Sullivan: Absolutely. This removes cost of drug as a barrier, and I think the next barrier to implementation of this regimen is an infrastructure to ensure that the drug is going to be given to those women and babies who need it. I think that’s where additional funds are needed —
to create that infrastructure — and there are a number of organizations providing money to do that, including the Pediatric AIDS Foundation, the
USAID, and there was a bill introduced in Congress to make $1 billion available over the next two years to the developing world for HIV prevention.
So I think the monies necessary to create the infrastructure to assure that this free drug will
get to the people who need [are going to be provided]. So my guess is that we’re going to see over the next two years the implementation of this regimen throughout the developing world.
AIDS Alert: What is your greatest expectation for the next 10 years in the area of mother-to-child transmission of HIV? How might it change from what we are experiencing today?
Sullivan: I think this is really a stopgap measure, if you will. Obviously, women who are HIV-infected in the developing world are not receiving antiretroviral therapy for their own disease and eventually are going to die from their HIV infection. So even though their babies are not infected, their babies are going to end up being orphans.
What this does offer is the first hope of having treatments available in the developing world, and I think what we’re going to see and what already has happened on a really small scale is the introduction of certain very inexpensive antiretroviral therapies into the developing world for treatment of adults and children with HIV infection.

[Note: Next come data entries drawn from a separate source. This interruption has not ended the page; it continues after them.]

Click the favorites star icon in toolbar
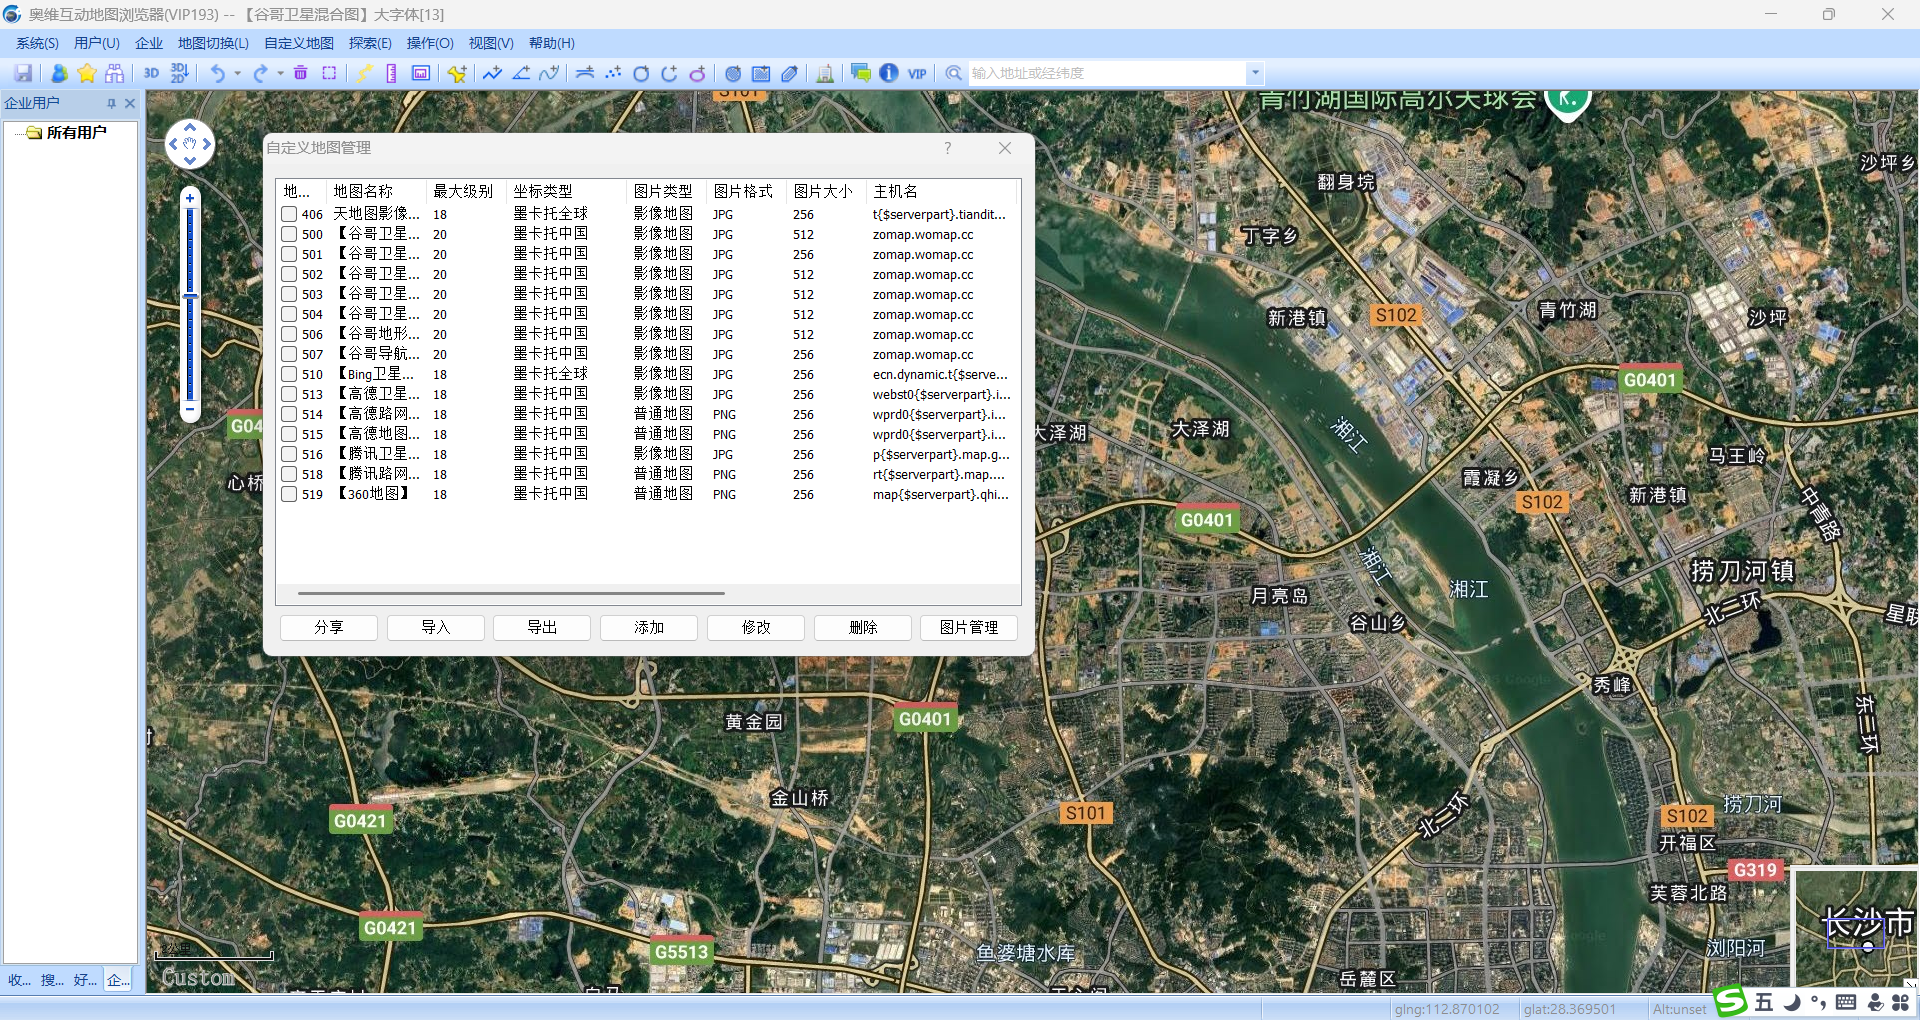The height and width of the screenshot is (1020, 1920). (87, 73)
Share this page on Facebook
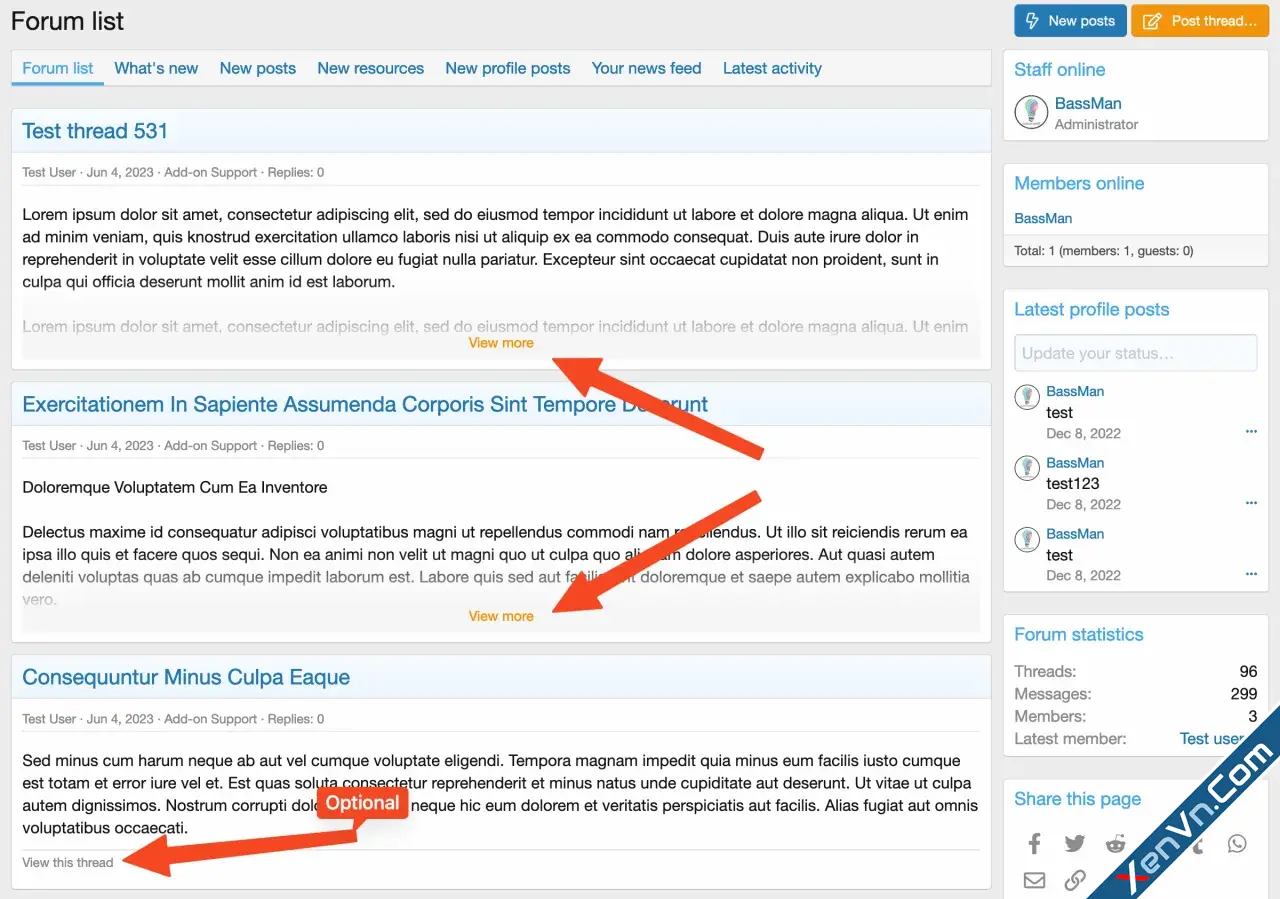 coord(1034,844)
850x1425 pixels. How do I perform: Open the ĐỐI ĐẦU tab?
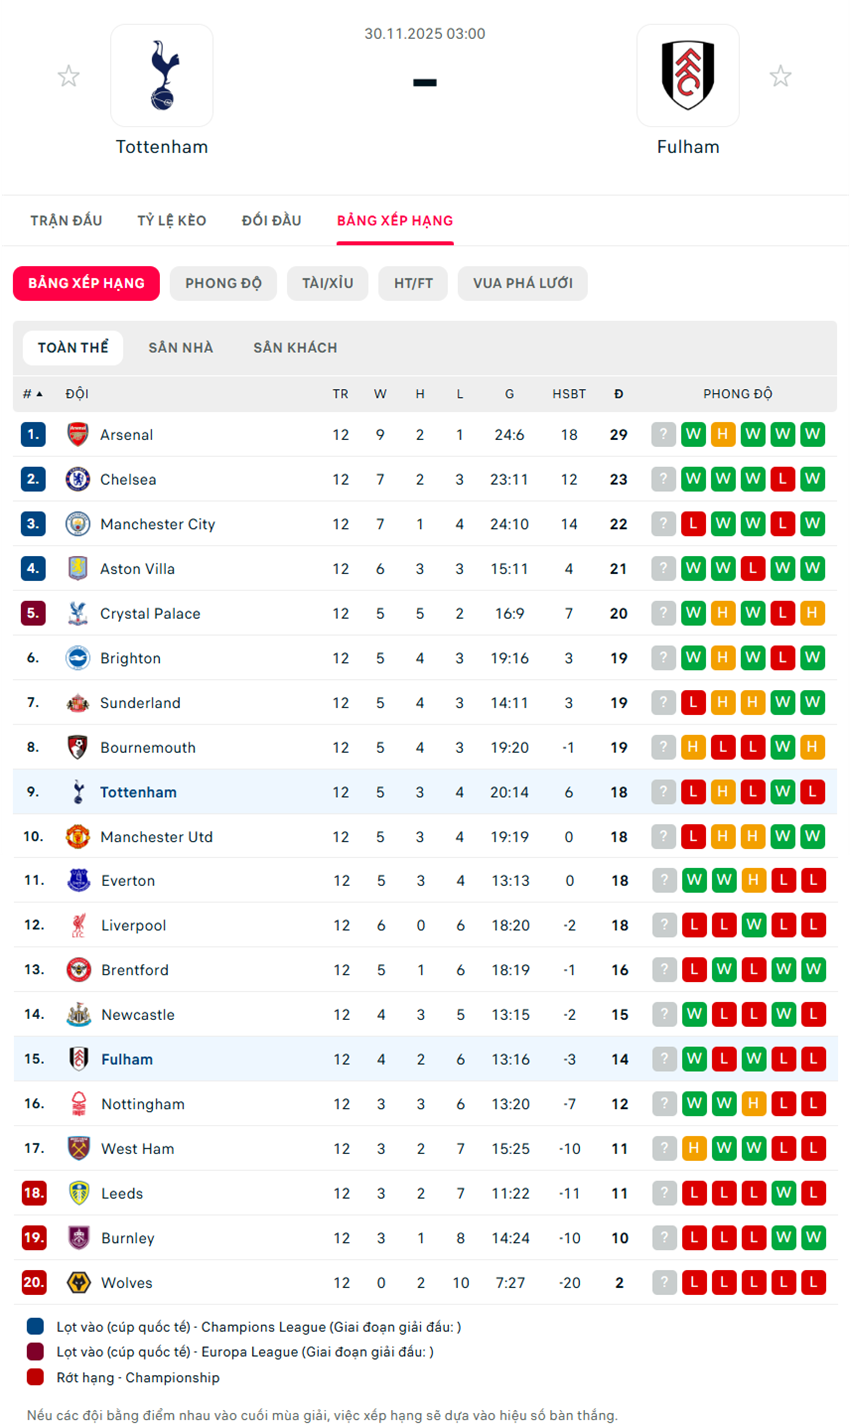coord(271,221)
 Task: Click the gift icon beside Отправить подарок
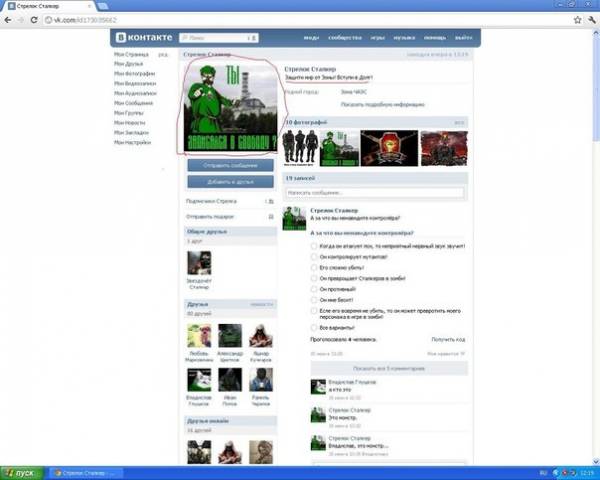(x=270, y=214)
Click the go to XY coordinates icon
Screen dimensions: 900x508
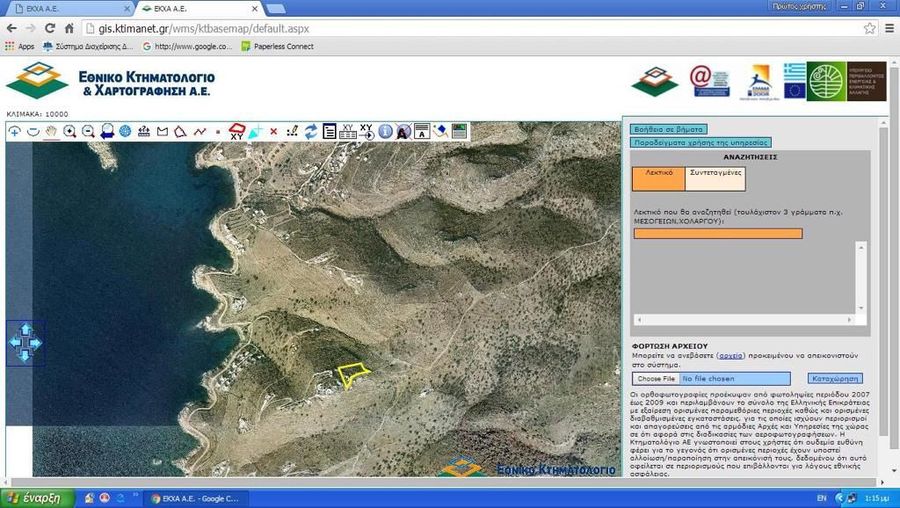pyautogui.click(x=366, y=131)
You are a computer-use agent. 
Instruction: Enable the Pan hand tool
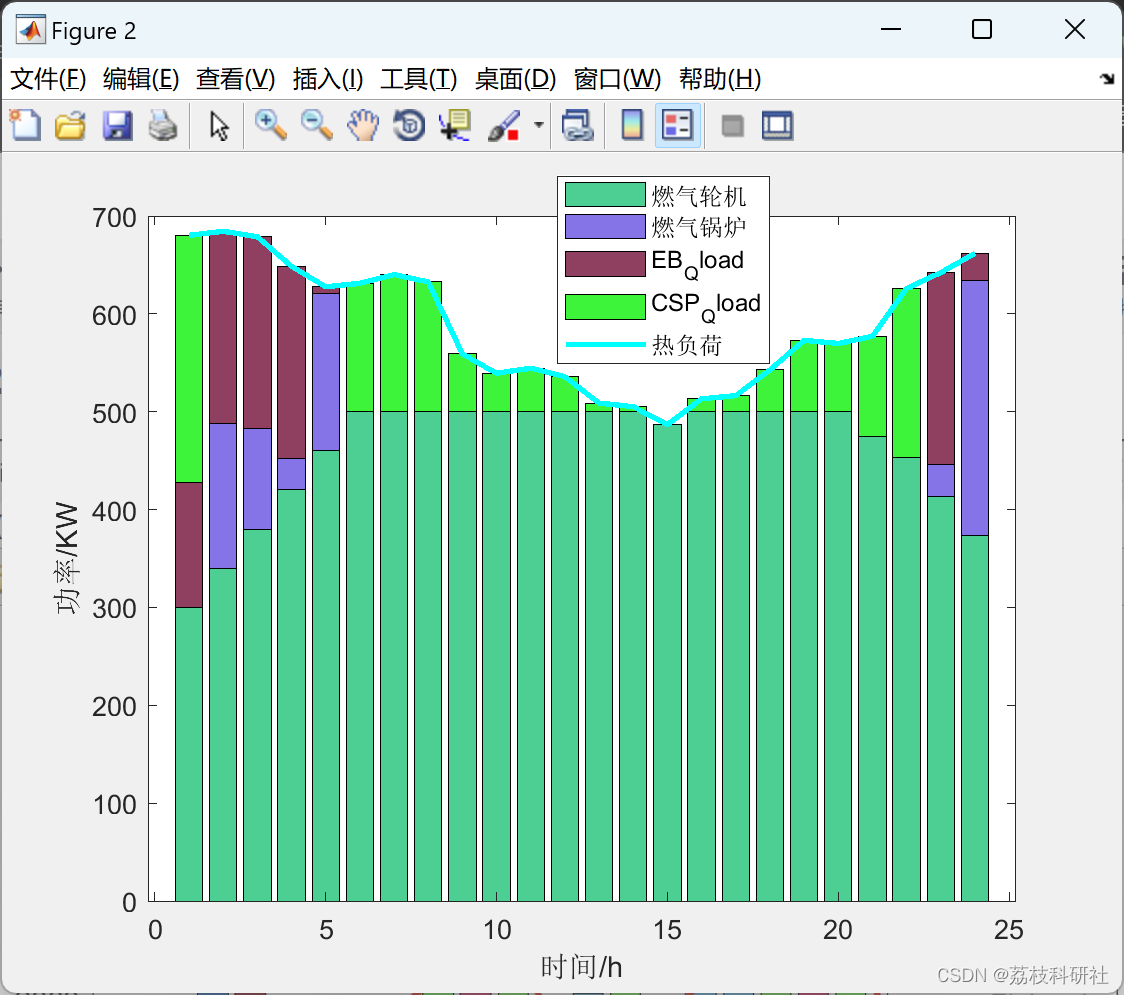pos(363,125)
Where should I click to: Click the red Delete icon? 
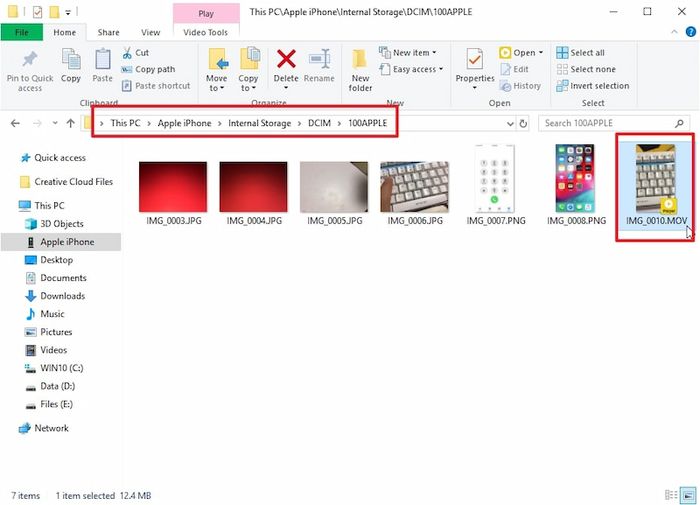pyautogui.click(x=286, y=60)
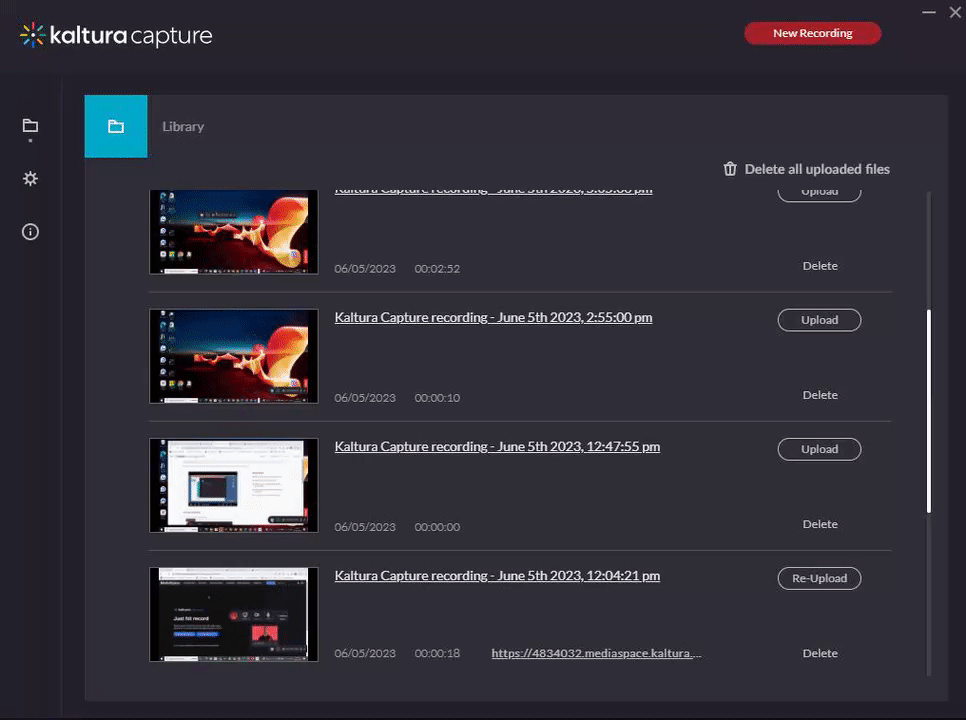This screenshot has height=720, width=966.
Task: Open thumbnail of the 12:04:21 pm recording
Action: click(x=234, y=614)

I think we’re going to see that happen increasingly over the next several years, where we’re going to be able to prevent maternal-to-child transmission, and we’re also going to be able to attenuate the serious HIV infections to the point of people being able to live longer. But this is really a stopgap in itself, as well, because the only hope for the developing world really is a vaccine, and I think we’re probably 10 years away from having a vaccine that’s efficacious.